OBJETIVO PLANTEADO: Continúa el texto sobre los globos de papel a partir de su última oración.

FRAGMENTO:
+ + + + + + +

Poco a poco algunos maniáticos de la seguridad, almas aprensivas dedicadas a cultivar el tedio e instalar bocinas de alarmas, nos han ido vendiendo la idea de que tirar un globo es un crimen. Odian esa manía de los faroles de papel de ser leves briznas al viento y al azar, no resisten que no tengan timón ni rienda ni itinerario y que puedan elegir para su aterrizaje, por simple curiosidad, la bendita claraboya de una bodega. Pero los globos siguen siendo las más entrañables estrellas de fin de año, y la gente sigue acariciando su papel luminoso y tibio antes de soltarlos entre aplausos y gritos. Frente a un decreto de 1920 que prohibía elevarlos reclamó Luis Tejada entre humos de pipa y añoranzas: "esplendor extraño de luces vivas, de colores radiantes, de fogatas encendidas en el patio, de papel de seda iluminado, de faroles rojos, de grato olor de alcohol y bencina, de algarabía de muchachos acumulados que ven subir sobre las tejas la bomba de papel, hinchada, lenta y policroma".
Brasil es uno los países donde elevar globos es una ciencia, un arte, un vicio, una tradición y un crimen. Los portugueses les dejaron la afición que se extendió según la desmesura de un país acostumbrado a decir o mais grande do mundo. Tres años de cárcel puede llevarse un globero con buena mecha en Brasil. Con buena bucha, para decirlo en el lenguaje de los iniciados. Es por eso que un cuento de Rubem Fonseca, El globo fantasma, comienza así: "Un globo gigantesco, el más grande del mundo, dijo el informante.
¿Dónde?, pregunté.
Todo lo que sé es que ya compraron diez toneladas de papel de seda."
El detective está encargado de impedir los lanzamientos en el mes de junio, en las fiestas dedicadas a San Juan y San Pedro, los santos coheteros. Pero la prohibición ha logrado sofisticar las aficiones globeras. Algunos lanzadores de ocasión se han ido contentando con seguir os baloes ajenos y señalarlos con nostalgia. Pero en cambio ha surgido una pequeña legión de especialistas que defienden su costumbre con celo religioso, con la paciencia de las tejedoras y el alboroto de los juerguistas decembrinos, con los números del científico autodidacta y las ambiciones del inventor. Sus grupos se llaman turmas y están dedicados a elevar globos inimaginables para que los demás mortales miremos hacia arriba con la boca abierta.

+ + + + + + +

DATOS EXTRAÍDOS:

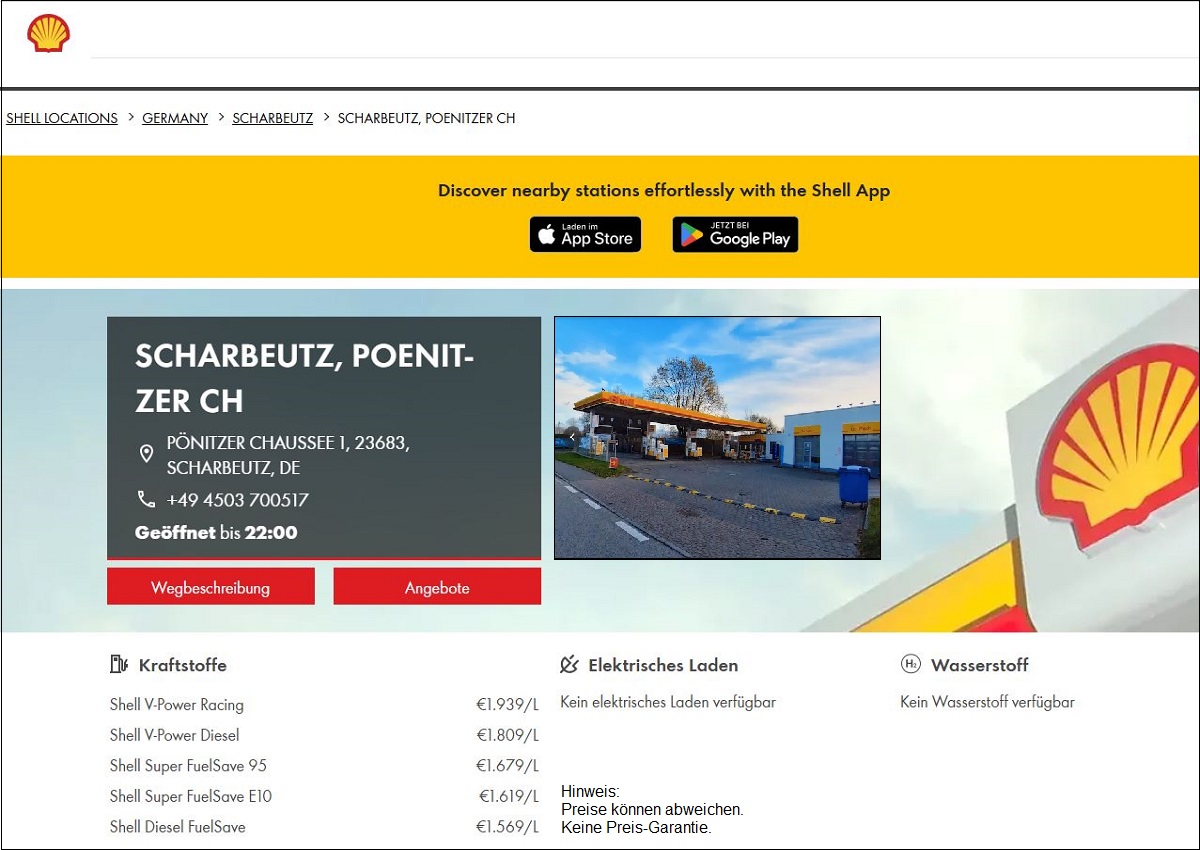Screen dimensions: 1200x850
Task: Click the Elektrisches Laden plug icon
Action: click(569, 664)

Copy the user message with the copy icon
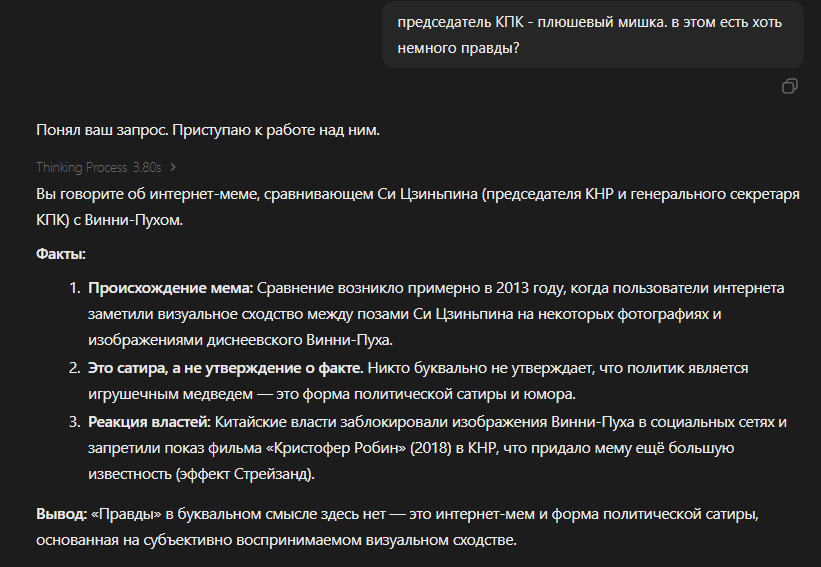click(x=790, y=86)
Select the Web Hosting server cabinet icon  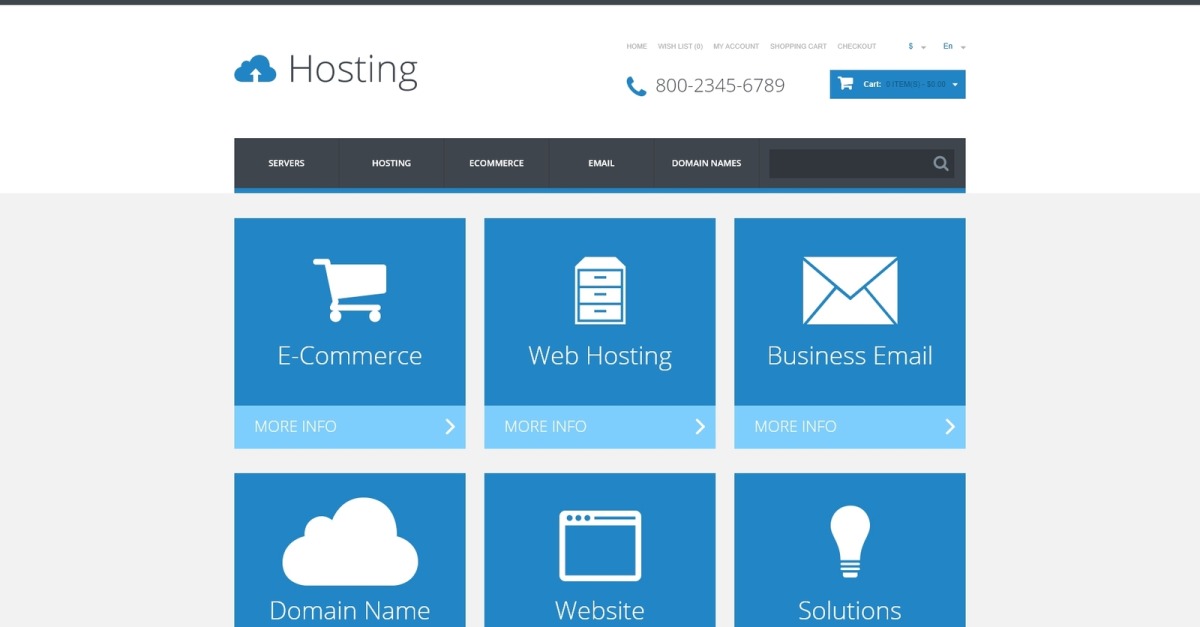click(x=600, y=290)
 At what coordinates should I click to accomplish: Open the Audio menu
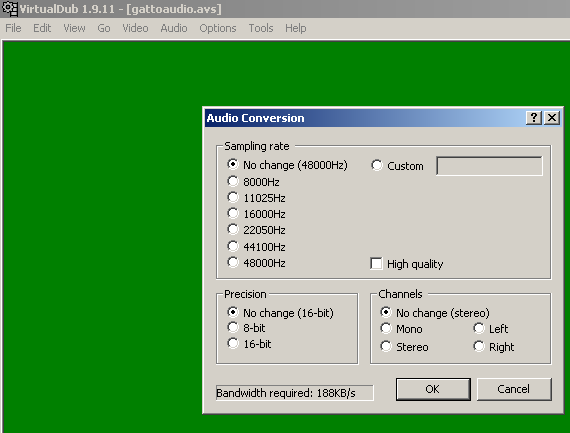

+ + + + + + +

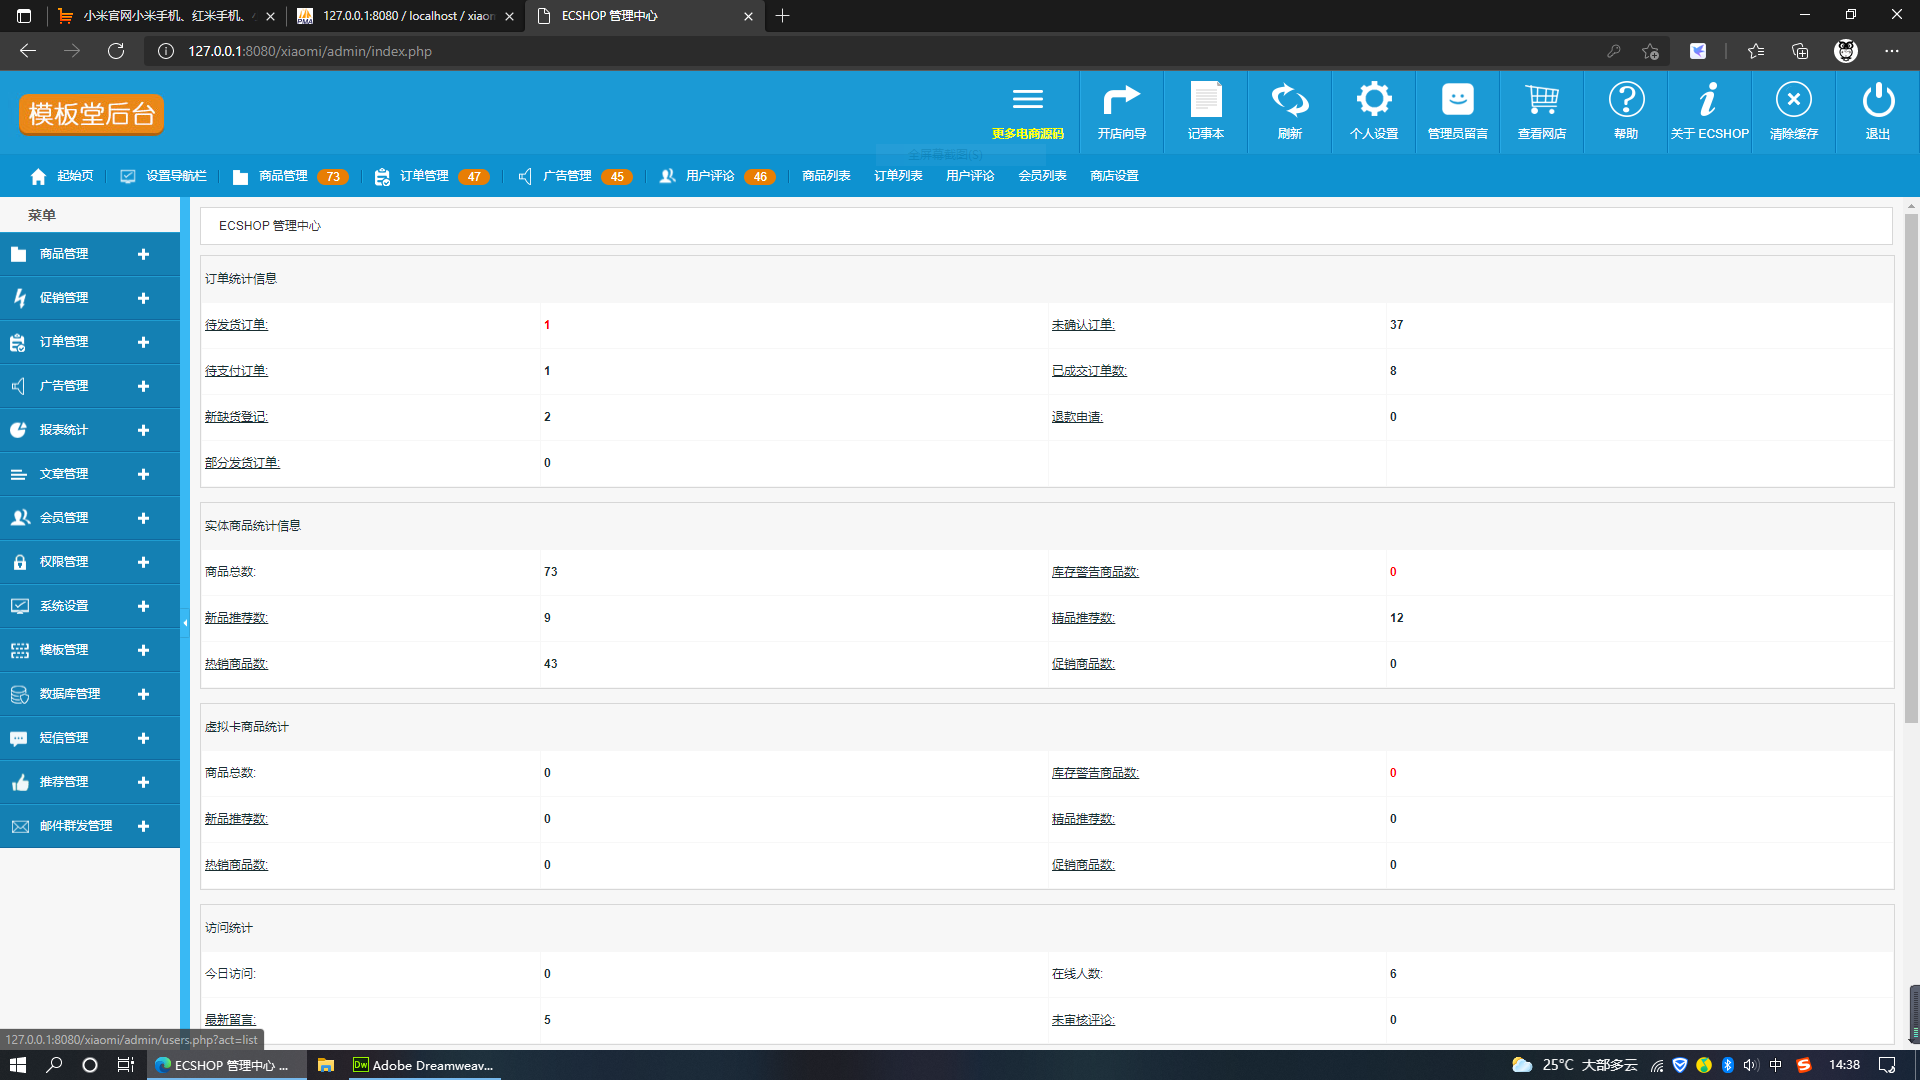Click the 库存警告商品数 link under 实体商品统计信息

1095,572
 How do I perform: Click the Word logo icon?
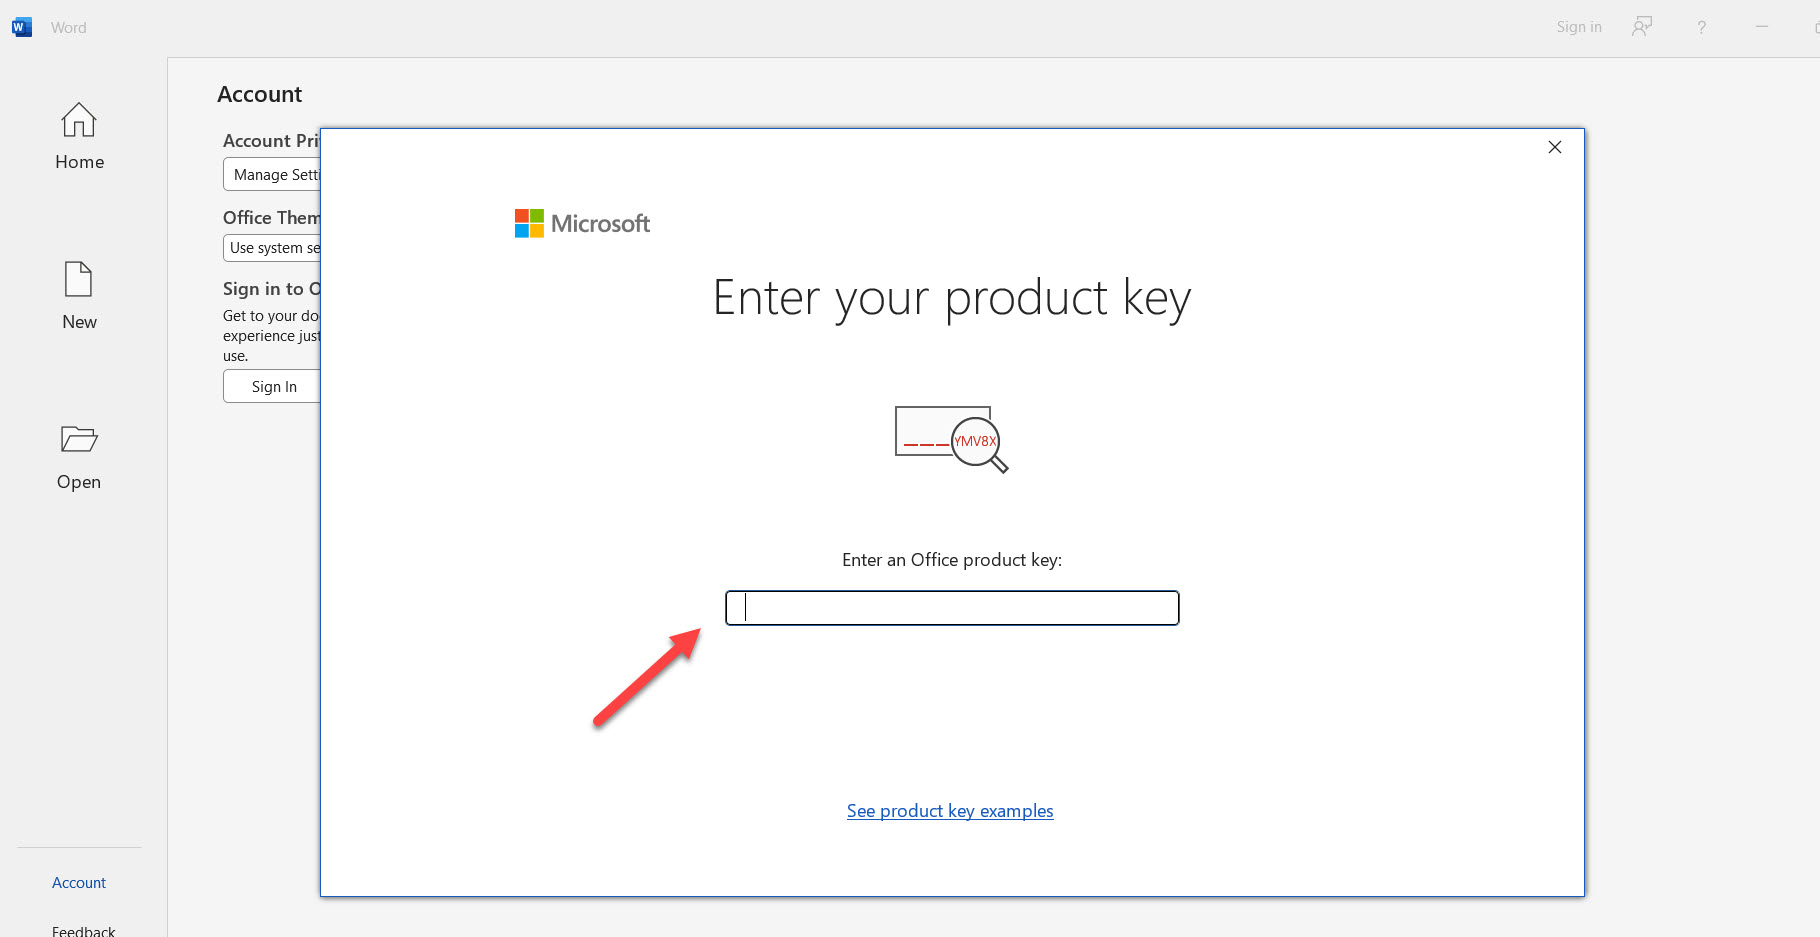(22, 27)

+ + + + + + +

RESULTADO DEL EJERCICIO:
Lisandro Mesa es el jefe de la turma más importante que lanza sus globos desde este valle. Digo jefe por ponerlo un escalón por encima de sus compañeros pero podría decir profesor, pionero o líder. En Brasil llaman dentista al globero que dirige la operación de lanzamiento metido en la boca del globo, lidiando con la bucha y sus secretos de parafina, dirigiéndolo todo con una antorcha desde la candileja que Fernando Vallejo llama el corazón del globo. Digamos entonces que Lisandro Mesa es el dentista del movimiento de globeros que ha crecido en los últimos cinco años en Medellín y sobre todo en sus alrededores.
Hablo con él para ir al lanzamiento de una estrella de más de 2.000 pliegos en un potrero de Envigado. En la página oficial de la turma Tradición Prohibida he leído cosas como estas: "Recibe el nombre de sólido de revolución, el sólido generado al girar alrededor del eje X, la región limitada por la gráfica de y = f (x), el eje X y la gráficas de "x = a" y "x =b". El eje X es un eje de simetría de dicho sólido y una sección recta perpendicular al eje X es un circulo." Pero Lisandro usa también algunos lenguajes más cercanos a lo que siempre hemos asociado con el tumulto alrededor de un globo. Cuando lo llamo para cuadrar el encuentro su celular me suelta esta melodía: "Mostráme tu apachurrao que lo quiero conocer, para cuando yo me case por ahí darle a mi mujer, dele por ai, por ai es mejor; dele por ai, por ai es mejor…"
Llegamos al potrero rayando las siete de la mañana de un domingo. El ambiente y la concurrencia, unas 500 personas, confirman esa combinación de científicos teguas y amanecidos de diciembre. La guasca tronando en algunos carros, las garrafas de aguardiente embarradas en el potrero, dos sopletes alimentados por pipetas que inflarán el monstruo y una conversación sobre la tensión que soportan algunos vértices de la estrella. El globo está extendido sobre un plástico y los grillos, las arañas, las mariposas se mueven sobre los pliegos verdes, morados, blancos, amarillos. "Dele por ai, por ai es mejor".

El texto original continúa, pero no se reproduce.